Pharmacokinetics and Pharmacodynamics of Intramuscular and Oral Betamethasone and Dexamethasone in Reproductive Age Women in India

Abstract

High-dose betamethasone and dexamethasone are standard of care treatments for women at risk of preterm delivery to improve neonatal respiratory and mortality outcomes. The dose in current use has never been evaluated to minimize exposures while assuring efficacy. We report the pharmacokinetics and pharmacodynamics (PDs) of oral and intramuscular treatments with single 6 mg doses of dexamethasone phosphate, betamethasone phosphate, or a 1:1 mixture of betamethasone phosphate and betamethasone acetate in reproductive age South Asian women. Intramuscular or oral betamethasone has a terminal half-life of 11 hours, about twice as long as the 5.5 hours for oral and intramuscular dexamethasone. The 1:1 mixture of betamethasone phosphate and betamethasone acetate shows an immediate release of betamethasone followed by a slow release where plasma betamethasone can be measured out to 14 days after the single dose administration, likely from a depo formed at the injection site by the acetate. PD responses were: increased glucose, suppressed cortisol, increased neutrophils, and suppressed basophils, CD3CD4 and CD3CD8 lymphocytes. PD responses were comparable for betamethasone and dexamethasone, but with longer times to return to baseline for betamethasone. The 1:1 mixture of betamethasone phosphate and betamethasone acetate caused much longer adrenal suppression because of the slow release. These results will guide the development of better treatment strategies to minimize fetal and maternal drug exposures for women at risk of preterm delivery.

Figure 1

Plasma concentration‐time profiles following 6 mg doses given i.m. of (a) dexamethasone phosphate (DexP), betamethasone phosphate (BetaP), and BetaP plus betamethasone acetate (BetaA) as semi‐log plots of geometric means ± 1 SD vs. time.
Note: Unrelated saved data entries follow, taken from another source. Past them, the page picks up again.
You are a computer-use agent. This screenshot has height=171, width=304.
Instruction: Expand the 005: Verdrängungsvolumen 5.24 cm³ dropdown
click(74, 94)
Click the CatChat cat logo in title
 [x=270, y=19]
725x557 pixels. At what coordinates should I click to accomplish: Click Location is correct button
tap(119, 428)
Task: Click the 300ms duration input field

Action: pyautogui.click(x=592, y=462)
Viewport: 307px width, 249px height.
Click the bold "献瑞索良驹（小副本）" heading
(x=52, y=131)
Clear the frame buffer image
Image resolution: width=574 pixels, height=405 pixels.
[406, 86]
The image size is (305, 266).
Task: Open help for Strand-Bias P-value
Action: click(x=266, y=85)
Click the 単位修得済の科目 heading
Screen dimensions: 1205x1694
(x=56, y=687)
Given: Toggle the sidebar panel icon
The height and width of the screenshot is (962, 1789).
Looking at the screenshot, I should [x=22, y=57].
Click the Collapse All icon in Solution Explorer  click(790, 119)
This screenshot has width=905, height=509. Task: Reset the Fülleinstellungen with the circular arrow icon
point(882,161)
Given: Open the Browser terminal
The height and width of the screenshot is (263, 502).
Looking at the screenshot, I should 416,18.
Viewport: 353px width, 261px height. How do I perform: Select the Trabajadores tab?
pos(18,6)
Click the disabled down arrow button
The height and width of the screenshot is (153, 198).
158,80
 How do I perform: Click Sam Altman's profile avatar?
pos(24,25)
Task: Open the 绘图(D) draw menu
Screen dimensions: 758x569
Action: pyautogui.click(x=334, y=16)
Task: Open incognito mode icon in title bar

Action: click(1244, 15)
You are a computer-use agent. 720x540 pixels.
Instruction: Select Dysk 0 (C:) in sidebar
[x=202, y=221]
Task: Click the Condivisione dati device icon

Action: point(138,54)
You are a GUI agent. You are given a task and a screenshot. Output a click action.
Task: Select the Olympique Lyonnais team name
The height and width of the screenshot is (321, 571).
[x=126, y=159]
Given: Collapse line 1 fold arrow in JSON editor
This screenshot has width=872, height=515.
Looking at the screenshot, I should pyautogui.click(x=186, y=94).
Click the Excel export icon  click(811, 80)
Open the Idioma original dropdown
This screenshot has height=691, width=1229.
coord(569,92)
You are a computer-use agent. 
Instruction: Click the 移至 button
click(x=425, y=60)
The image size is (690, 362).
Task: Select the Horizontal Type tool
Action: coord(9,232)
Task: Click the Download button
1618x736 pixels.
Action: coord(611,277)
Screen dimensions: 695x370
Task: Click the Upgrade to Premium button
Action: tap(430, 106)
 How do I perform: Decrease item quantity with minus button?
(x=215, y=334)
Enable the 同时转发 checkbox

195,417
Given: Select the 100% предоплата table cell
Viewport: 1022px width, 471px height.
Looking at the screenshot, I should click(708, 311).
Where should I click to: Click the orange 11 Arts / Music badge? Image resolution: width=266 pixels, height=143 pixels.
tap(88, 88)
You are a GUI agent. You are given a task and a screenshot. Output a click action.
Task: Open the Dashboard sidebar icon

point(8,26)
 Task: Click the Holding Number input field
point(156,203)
The insert gives the concentration time profiles on a linear scale as arithmetic means ± SD. Frame (b) gives concentration‐time profiles following oral administration of 6 mg DexP and BetaP.

Figure 2

Pharmacodynamics of plasma glucose and cortisol following the steroid treatments. (a) Mean values for plasma glucose measured for the 24 hour baseline period and for 60 hours following treatment at hour 0. (b) Mean values for cortisol demonstrate the diurnal changes in cortisol for 24 hours prior to the steroid treatment at hour 0. All treatments caused severe adrenal suppression with variable times of recovery for measurements to 96 hours.

Figure 3

Pharmacodynamics of blood neutrophils, basophils, and CD3CD4 and CD3CD8 lymphocytes. Mean response curves giving the baseline measurements for the 24 hours before the 6 mg corticosteroid treatments given at hour 0. The treatments are color coded, with measurements to 96 hours. (a) Neutrophils, (b) Basophils, (c) CD3CD4 lymphocytes, and (d) CD3CD8 lymphocytes.

Figure 4

Bar graphs of median ± 25th–75th percentiles of rebound times (RTs) and relative potency using the Kaplan–Meier method to account for observations that are right censored due to a failure to rebound from the corticosteroid treatment effect prior to the last observation. Plus signs are used to indicate when there was too much censoring to determine the 75th percentile per the Kaplan–Meier method, and instead a lower bound is presented, imputed with the final observations of the individually censored subjects. (a) RTs were calculated as the time (hours) that the corticosteroid treatment effect returned to the time‐matched baseline value, calculated for each individual measurement. (b) Relative potency was calculated as the change from baseline in the area under the exposure curve (ΔAUEC) from hour 0 to the RT, normalized to the median value for DexP IM. To enhance readability, both increases and decreases in ΔAUEC are shown as positive numbers. Glucose and neutrophils increased with corticosteroid exposure, whereas cortisol, basophils CD₃CD₄, lymphocytes, and CD₃CD₈ lymphocytes decreased.